Violência política na Venezuela, um jogo sem destino

Presidente Maduro denuncia que está em curso um golpe de Estado contra a democracia. Mas há quem acuse o governo de usar pretextos para suspender direitos, no quadro de uma situação económica difícil, com inflação galopante e escassez de produtos básicos. Por Humberto Márquez, IPS.
Maduro acusou os meios de comunicação internacionais de instigar à violência ao transmitir relatórios e declarações sobre os acontecimentos. Foto AVN

Caracas – A violência que reapareceu esta semana nas ruas da Venezuela, com manifestações da oposição na capital e outras 12 cidades, pressagia um endurecimento do governo e dos seus adversários, num momento em que o ainda jovem mandato de Nicolás Maduro ensaia um jogo de acerto e erro diante de uma economia em crise.

Três homens, dois estudantes e um membro de um coletivo pró-governo, morreram baleados no final de manifestações em Caracas, na quarta-feira 12, num incidente que provocou dezenas de feridos e uma centena de presos, e denúncias de que estes estão incomunicados, sofrem torturas e tratamentos cruéis.

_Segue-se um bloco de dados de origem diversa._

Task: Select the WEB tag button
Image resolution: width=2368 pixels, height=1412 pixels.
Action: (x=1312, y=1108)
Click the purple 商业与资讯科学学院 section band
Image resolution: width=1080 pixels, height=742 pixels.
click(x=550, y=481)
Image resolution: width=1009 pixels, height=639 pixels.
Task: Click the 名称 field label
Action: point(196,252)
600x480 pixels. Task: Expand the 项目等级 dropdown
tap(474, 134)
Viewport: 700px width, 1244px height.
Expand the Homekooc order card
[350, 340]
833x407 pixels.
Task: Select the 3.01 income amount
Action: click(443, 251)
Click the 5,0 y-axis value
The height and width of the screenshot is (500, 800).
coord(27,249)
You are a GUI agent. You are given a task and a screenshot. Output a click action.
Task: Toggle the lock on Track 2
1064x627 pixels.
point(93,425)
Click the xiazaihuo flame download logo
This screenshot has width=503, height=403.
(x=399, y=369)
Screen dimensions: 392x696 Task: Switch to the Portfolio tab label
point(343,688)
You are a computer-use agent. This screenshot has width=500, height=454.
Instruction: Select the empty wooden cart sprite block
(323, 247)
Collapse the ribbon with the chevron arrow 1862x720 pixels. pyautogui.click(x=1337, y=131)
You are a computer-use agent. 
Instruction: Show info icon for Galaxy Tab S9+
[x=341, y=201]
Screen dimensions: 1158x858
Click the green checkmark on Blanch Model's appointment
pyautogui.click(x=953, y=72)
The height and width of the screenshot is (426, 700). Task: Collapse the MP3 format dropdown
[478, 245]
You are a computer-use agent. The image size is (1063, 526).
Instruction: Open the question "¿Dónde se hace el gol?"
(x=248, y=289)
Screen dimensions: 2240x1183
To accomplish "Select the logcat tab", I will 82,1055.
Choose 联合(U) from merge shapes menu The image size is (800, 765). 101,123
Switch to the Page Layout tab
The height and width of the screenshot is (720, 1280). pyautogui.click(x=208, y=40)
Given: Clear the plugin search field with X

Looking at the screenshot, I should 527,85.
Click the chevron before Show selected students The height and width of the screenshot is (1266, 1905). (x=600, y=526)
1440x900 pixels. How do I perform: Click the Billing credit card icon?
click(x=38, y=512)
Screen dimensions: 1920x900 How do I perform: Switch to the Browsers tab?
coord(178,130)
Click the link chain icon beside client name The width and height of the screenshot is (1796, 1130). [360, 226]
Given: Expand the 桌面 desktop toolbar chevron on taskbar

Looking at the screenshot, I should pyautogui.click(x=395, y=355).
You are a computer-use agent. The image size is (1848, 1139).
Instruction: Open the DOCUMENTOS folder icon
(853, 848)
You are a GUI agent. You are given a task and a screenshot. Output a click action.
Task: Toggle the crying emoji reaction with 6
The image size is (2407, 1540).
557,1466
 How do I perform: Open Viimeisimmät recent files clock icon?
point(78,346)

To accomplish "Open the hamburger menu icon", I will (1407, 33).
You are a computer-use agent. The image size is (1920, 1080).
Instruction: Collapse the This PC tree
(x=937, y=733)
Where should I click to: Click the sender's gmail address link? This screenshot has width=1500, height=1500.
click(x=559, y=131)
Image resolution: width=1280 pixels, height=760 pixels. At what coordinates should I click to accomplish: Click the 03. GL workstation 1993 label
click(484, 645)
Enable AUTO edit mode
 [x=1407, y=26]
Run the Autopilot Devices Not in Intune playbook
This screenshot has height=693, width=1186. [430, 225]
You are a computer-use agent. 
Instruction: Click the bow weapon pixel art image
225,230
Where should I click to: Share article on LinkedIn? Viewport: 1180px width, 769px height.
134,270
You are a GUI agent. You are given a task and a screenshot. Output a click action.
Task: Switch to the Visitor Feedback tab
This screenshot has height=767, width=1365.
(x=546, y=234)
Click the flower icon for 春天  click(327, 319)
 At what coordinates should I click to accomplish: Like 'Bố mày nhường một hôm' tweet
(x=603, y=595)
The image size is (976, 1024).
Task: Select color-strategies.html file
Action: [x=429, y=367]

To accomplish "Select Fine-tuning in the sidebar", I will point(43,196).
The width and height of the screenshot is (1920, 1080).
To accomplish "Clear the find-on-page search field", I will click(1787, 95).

Os protestos, paradoxalmente, foram iniciados por estudantes a denunciar que a insegurança e a violência criminosa nas ruas tinham atingido os seus locais de estudo.

“Estamos a enfrentar um golpe de Estado em desenvolvimento contra a democracia e o governo que presido”, advertiu Maduro, eleito em abril para substituir o seu falecido correligionário Hugo Chávez (1954-2013), no seu primeiro discurso depois de ser informado que pessoas não identificadas dispararam contra manifestantes no centro de Caracas.

O governante acusou “grupos fascistas de ultradireita” que seguiriam “o mesmo guião de abril de 2002”, quando uma gigantesca marcha da oposição em Caracas culminou num tiroteio que causou a morte de 19 civis e desencadeou um breve golpe de Estado contra Chávez.

Acusações cruzadas

“As circunstâncias atuais são diferentes, e o governo ou não sabe onde está parado, o que é difícil de acreditar, ou usa a explosão da crise para justificar a suspensão de garantias (direitos dos cidadãos que constam na Constituição) e governar sob um estado de exceção”, disse à IPS o sociólogo Carlos Raúl Hernández, professor do doutoramento em ciências políticas da Universidade Central de Venezuela.

Para Hernández, o apoio massivo ao protesto estudantil obedece ao “enorme mal-estar que cresce em setores do próprio chavismo, devido à megacrise económica e a péssima forma como o governo está a lidar com ela”.

O panorama económico é dominado por uma das maiores taxas de inflação no mundo (56 por cento anual, mais de 70 por cento no item alimentos) e uma agoniante escassez de produtos básicos, desde leite e farinhas até papel higiénico e jornais, passando por medicamentos, bilhetes aéreos, produtos industriais e peças para veículos.

Enquanto o Estado restringe cada vez mais a saída das divisas que obtém através das exportações petrolíferas, e toma medidas pontuais de inspeção e de punição contra empresas comerciais e industriais, o empresariado exige o pagamento de dívidas milionárias contraídas sob o regime do controlo de câmbio.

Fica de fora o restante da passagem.